Il ritorno in campionato dall’Europa è amaro per l’Atalanta: a Reggio Emilia, malgrado l’uomo in più dal 16’, perde (2-1) con il Sassuolo, cade dopo 10 giornate e sciupa una ghiotta occasione per avvicinarsi alla zona Champions. I nerazzurri sono mancati a lungo sul piano del ritmo e delle idee riuscendo solo nel finale, sotto 2-0, a impensierire un avversario apparso ottimamente organizzato. È evidente che le energie nervose spese per rimontare il Dortmund abbiano avuto il loro peso. Il Sassuolo, dal canto suo, conferma di attraversare un momento magico: 5° successo nelle ultime 6 giornate e momentaneo 8° posto in classifica.
Pinamonti lascia il campo dopo l'espulsione (ansa)

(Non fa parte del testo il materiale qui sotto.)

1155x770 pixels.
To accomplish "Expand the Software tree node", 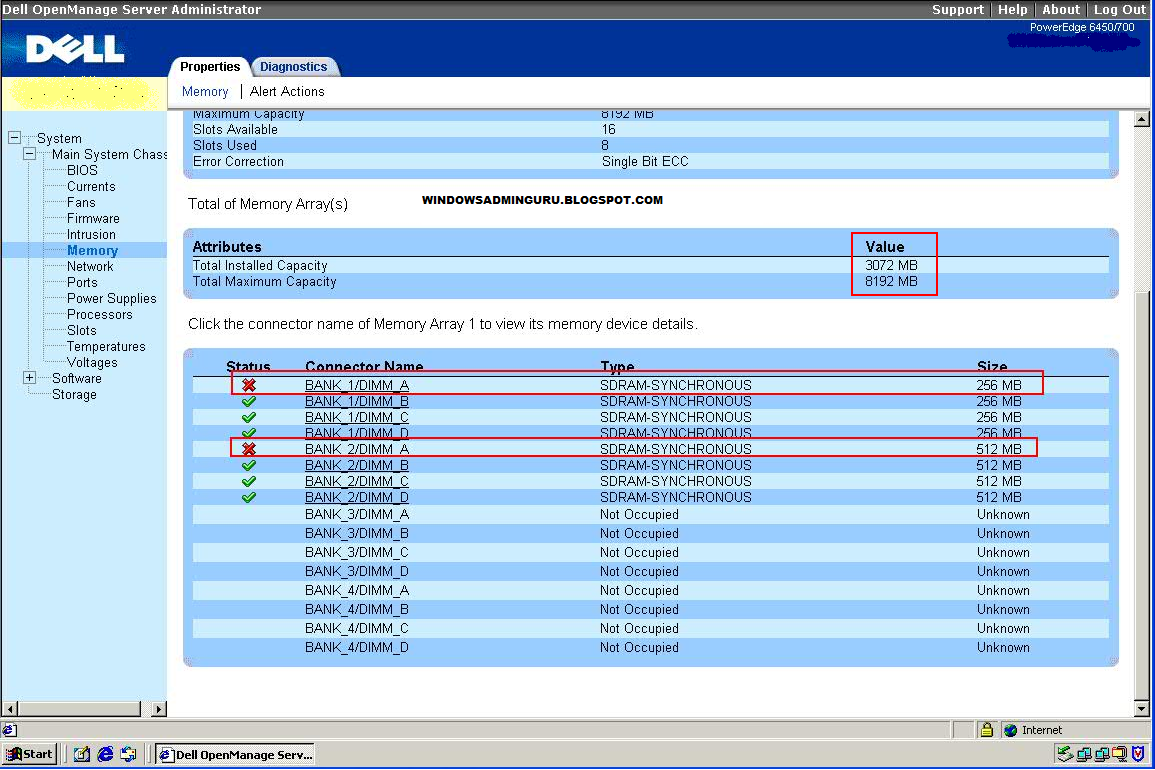I will coord(28,378).
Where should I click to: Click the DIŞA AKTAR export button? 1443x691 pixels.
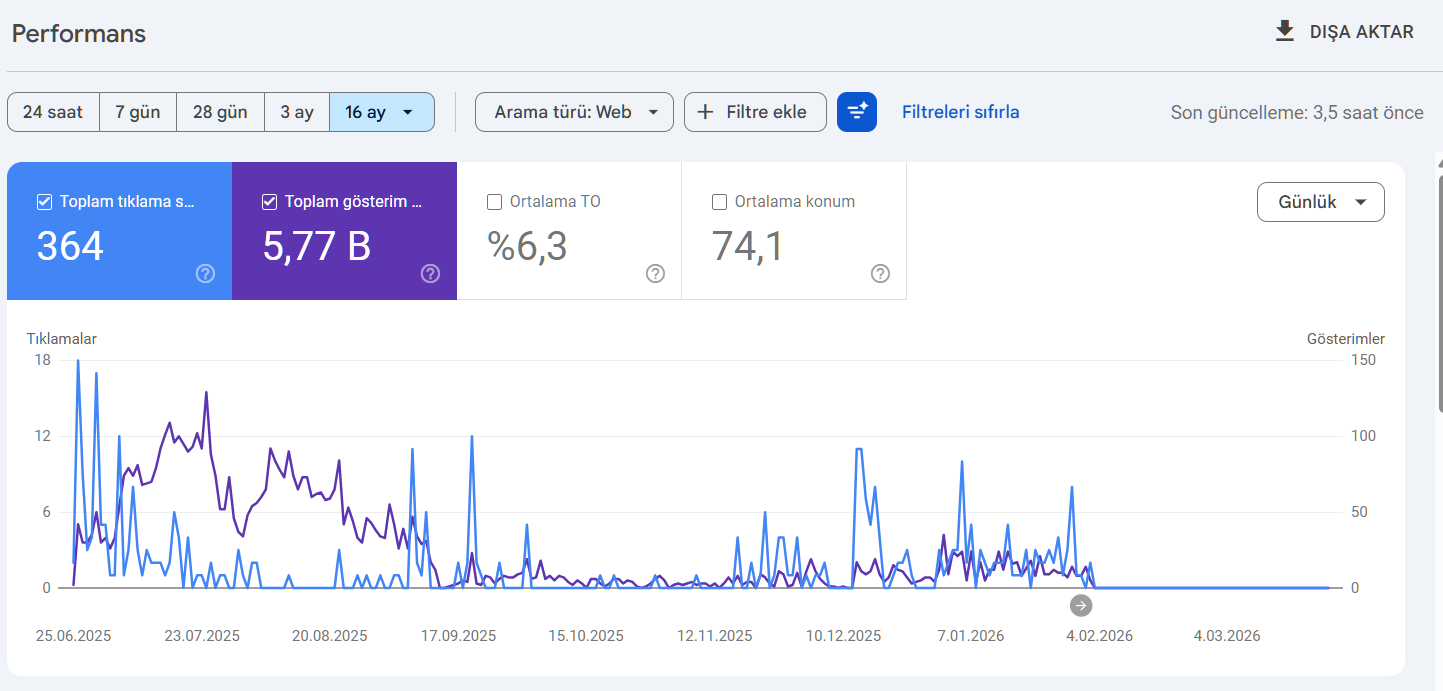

Rosso a Pinamonti ma in 10 il Sassuolo passa con Koné
L’inizio di gara è un centrifugato di emozioni. Il Sassuolo impegna due volte Carnesecchi con due colpi di testa, di Pinamonti e Thorstvedt, l’Atalanta di rimessa sfiora il bersaglio con Zalewski che, sull’uscita di Muric, spedisce il pallonetto a fil di palo. Al 16’ Pinamonti complica la vita ai compagni facendosi espellere per un’entrata in ritardo sulla caviglia di Djimsiti. L’inferiorità numerica, però, non abbatte il Sassuolo che al 23’ passa inaspettatamente in vantaggio. La difesa nerazzurra si fa sorprendere su un angolo dalla sinistra di Laurienté: lascia solo davanti alla porta Koné che ringrazia e batte Carnesecchi. L’Atalanta reagisce istallandosi nella trequarti neroverde ma l’unico pericolo per Muric prima della fine del tempo arriva di testa da Bellanova su cross di Bernasconi. Il Sassuolo si difende ma appena può punge ancora: in pieno recupero Muharemovic manda alto da buona posizione un colpo di testa su punizione di Berardi.